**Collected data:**

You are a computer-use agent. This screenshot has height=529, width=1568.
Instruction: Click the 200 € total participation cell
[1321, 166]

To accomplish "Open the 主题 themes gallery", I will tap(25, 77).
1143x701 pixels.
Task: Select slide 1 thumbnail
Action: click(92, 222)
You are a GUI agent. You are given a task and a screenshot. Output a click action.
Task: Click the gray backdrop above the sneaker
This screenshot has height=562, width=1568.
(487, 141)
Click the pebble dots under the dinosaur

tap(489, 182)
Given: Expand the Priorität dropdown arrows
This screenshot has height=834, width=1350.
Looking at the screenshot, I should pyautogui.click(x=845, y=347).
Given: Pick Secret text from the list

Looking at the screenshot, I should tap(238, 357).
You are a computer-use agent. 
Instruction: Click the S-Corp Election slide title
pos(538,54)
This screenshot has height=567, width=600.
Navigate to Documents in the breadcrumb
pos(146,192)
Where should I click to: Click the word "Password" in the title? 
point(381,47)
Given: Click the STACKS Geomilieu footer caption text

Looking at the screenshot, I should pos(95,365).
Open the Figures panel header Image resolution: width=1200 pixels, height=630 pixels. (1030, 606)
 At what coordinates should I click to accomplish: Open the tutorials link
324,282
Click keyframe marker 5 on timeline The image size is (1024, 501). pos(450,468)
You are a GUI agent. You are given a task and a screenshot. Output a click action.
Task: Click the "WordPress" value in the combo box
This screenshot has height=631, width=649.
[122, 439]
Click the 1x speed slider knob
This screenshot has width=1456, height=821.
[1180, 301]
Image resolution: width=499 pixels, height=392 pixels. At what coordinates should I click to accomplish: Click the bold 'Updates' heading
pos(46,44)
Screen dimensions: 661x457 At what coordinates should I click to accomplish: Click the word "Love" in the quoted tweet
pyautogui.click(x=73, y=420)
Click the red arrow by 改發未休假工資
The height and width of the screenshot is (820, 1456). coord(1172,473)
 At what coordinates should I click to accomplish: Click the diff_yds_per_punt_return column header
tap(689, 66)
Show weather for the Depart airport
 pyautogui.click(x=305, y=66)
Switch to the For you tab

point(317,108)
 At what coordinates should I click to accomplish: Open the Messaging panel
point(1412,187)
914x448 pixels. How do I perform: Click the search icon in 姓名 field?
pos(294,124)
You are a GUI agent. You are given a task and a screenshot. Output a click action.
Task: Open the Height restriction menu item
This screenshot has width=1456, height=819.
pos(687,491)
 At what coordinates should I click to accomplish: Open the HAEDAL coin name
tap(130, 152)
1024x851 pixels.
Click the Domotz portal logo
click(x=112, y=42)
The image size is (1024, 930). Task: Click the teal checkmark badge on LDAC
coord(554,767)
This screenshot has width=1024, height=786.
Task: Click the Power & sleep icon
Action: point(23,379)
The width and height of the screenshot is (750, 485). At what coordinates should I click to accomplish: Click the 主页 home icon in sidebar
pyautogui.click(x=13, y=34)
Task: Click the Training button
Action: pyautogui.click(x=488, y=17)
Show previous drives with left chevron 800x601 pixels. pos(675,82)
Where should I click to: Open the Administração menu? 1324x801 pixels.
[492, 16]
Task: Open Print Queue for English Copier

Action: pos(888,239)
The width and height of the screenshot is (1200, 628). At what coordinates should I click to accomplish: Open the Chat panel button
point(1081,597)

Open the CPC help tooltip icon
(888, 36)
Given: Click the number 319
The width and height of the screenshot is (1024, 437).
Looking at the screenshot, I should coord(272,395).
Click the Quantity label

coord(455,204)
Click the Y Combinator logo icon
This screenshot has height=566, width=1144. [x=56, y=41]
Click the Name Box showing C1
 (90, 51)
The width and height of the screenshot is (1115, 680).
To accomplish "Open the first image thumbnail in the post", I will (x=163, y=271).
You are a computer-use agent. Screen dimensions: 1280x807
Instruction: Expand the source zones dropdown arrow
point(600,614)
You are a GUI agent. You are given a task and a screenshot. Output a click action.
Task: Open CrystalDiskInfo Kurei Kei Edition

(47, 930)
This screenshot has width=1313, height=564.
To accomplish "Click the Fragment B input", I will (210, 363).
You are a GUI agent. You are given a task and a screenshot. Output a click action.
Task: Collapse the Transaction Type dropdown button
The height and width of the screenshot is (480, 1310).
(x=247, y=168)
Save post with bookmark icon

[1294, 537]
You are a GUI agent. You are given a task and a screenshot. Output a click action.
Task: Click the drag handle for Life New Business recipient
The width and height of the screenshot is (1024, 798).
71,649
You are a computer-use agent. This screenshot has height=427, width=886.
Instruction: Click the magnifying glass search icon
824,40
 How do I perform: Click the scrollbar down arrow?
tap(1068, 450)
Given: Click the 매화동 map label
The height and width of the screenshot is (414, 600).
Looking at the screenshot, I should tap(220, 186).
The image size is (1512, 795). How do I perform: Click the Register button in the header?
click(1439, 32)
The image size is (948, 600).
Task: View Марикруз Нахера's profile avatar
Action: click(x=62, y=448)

**TASK REQUIREMENTS:** Make an exact copy of every record listed above.

**OUTPUT:**
You are a computer-use agent. This screenshot has height=529, width=1568.
Instruction: Click the 200 € total participation cell
[1321, 166]

To accomplish "Open the 主题 themes gallery", I will tap(25, 77).
1143x701 pixels.
Task: Select slide 1 thumbnail
Action: click(92, 222)
You are a GUI agent. You are given a task and a screenshot. Output a click action.
Task: Click the gray backdrop above the sneaker
This screenshot has height=562, width=1568.
(487, 141)
Click the pebble dots under the dinosaur

tap(489, 182)
Given: Expand the Priorität dropdown arrows
This screenshot has height=834, width=1350.
Looking at the screenshot, I should pyautogui.click(x=845, y=347).
Given: Pick Secret text from the list

Looking at the screenshot, I should tap(238, 357).
You are a computer-use agent. 
Instruction: Click the S-Corp Election slide title
pos(538,54)
This screenshot has height=567, width=600.
Navigate to Documents in the breadcrumb
pos(146,192)
Where should I click to: Click the word "Password" in the title? 
point(381,47)
Given: Click the STACKS Geomilieu footer caption text

Looking at the screenshot, I should pos(95,365).
Open the Figures panel header Image resolution: width=1200 pixels, height=630 pixels. (1030, 606)
 At what coordinates should I click to accomplish: Open the tutorials link
324,282
Click keyframe marker 5 on timeline The image size is (1024, 501). pos(450,468)
You are a GUI agent. You are given a task and a screenshot. Output a click action.
Task: Click the "WordPress" value in the combo box
This screenshot has height=631, width=649.
[122, 439]
Click the 1x speed slider knob
This screenshot has width=1456, height=821.
[1180, 301]
Image resolution: width=499 pixels, height=392 pixels. At what coordinates should I click to accomplish: Click the bold 'Updates' heading
pos(46,44)
Screen dimensions: 661x457 At what coordinates should I click to accomplish: Click the word "Love" in the quoted tweet
pyautogui.click(x=73, y=420)
Click the red arrow by 改發未休假工資
The height and width of the screenshot is (820, 1456). coord(1172,473)
 At what coordinates should I click to accomplish: Click the diff_yds_per_punt_return column header
tap(689, 66)
Show weather for the Depart airport
 pyautogui.click(x=305, y=66)
Switch to the For you tab

point(317,108)
 At what coordinates should I click to accomplish: Open the Messaging panel
point(1412,187)
914x448 pixels. How do I perform: Click the search icon in 姓名 field?
pos(294,124)
You are a GUI agent. You are given a task and a screenshot. Output a click action.
Task: Open the Height restriction menu item
This screenshot has width=1456, height=819.
pos(687,491)
 At what coordinates should I click to accomplish: Open the HAEDAL coin name
tap(130, 152)
1024x851 pixels.
Click the Domotz portal logo
click(x=112, y=42)
The image size is (1024, 930). Task: Click the teal checkmark badge on LDAC
coord(554,767)
This screenshot has width=1024, height=786.
Task: Click the Power & sleep icon
Action: point(23,379)
The width and height of the screenshot is (750, 485). At what coordinates should I click to accomplish: Click the 主页 home icon in sidebar
pyautogui.click(x=13, y=34)
Task: Click the Training button
Action: pyautogui.click(x=488, y=17)
Show previous drives with left chevron 800x601 pixels. pos(675,82)
Where should I click to: Open the Administração menu? 1324x801 pixels.
[492, 16]
Task: Open Print Queue for English Copier

Action: pos(888,239)
The width and height of the screenshot is (1200, 628). At what coordinates should I click to accomplish: Open the Chat panel button
point(1081,597)

Open the CPC help tooltip icon
(888, 36)
Given: Click the number 319
The width and height of the screenshot is (1024, 437).
Looking at the screenshot, I should coord(272,395).
Click the Quantity label

coord(455,204)
Click the Y Combinator logo icon
This screenshot has height=566, width=1144. [x=56, y=41]
Click the Name Box showing C1
 (90, 51)
The width and height of the screenshot is (1115, 680).
To accomplish "Open the first image thumbnail in the post", I will (x=163, y=271).
You are a computer-use agent. Screen dimensions: 1280x807
Instruction: Expand the source zones dropdown arrow
point(600,614)
You are a GUI agent. You are given a task and a screenshot. Output a click action.
Task: Open CrystalDiskInfo Kurei Kei Edition

(47, 930)
This screenshot has width=1313, height=564.
To accomplish "Click the Fragment B input", I will (210, 363).
You are a GUI agent. You are given a task and a screenshot. Output a click action.
Task: Collapse the Transaction Type dropdown button
The height and width of the screenshot is (480, 1310).
(x=247, y=168)
Save post with bookmark icon

[1294, 537]
You are a GUI agent. You are given a task and a screenshot. Output a click action.
Task: Click the drag handle for Life New Business recipient
The width and height of the screenshot is (1024, 798).
71,649
You are a computer-use agent. This screenshot has height=427, width=886.
Instruction: Click the magnifying glass search icon
824,40
 How do I perform: Click the scrollbar down arrow?
tap(1068, 450)
Given: Click the 매화동 map label
The height and width of the screenshot is (414, 600).
Looking at the screenshot, I should tap(220, 186).
The image size is (1512, 795). How do I perform: Click the Register button in the header?
click(1439, 32)
The image size is (948, 600).
Task: View Марикруз Нахера's profile avatar
Action: click(x=62, y=448)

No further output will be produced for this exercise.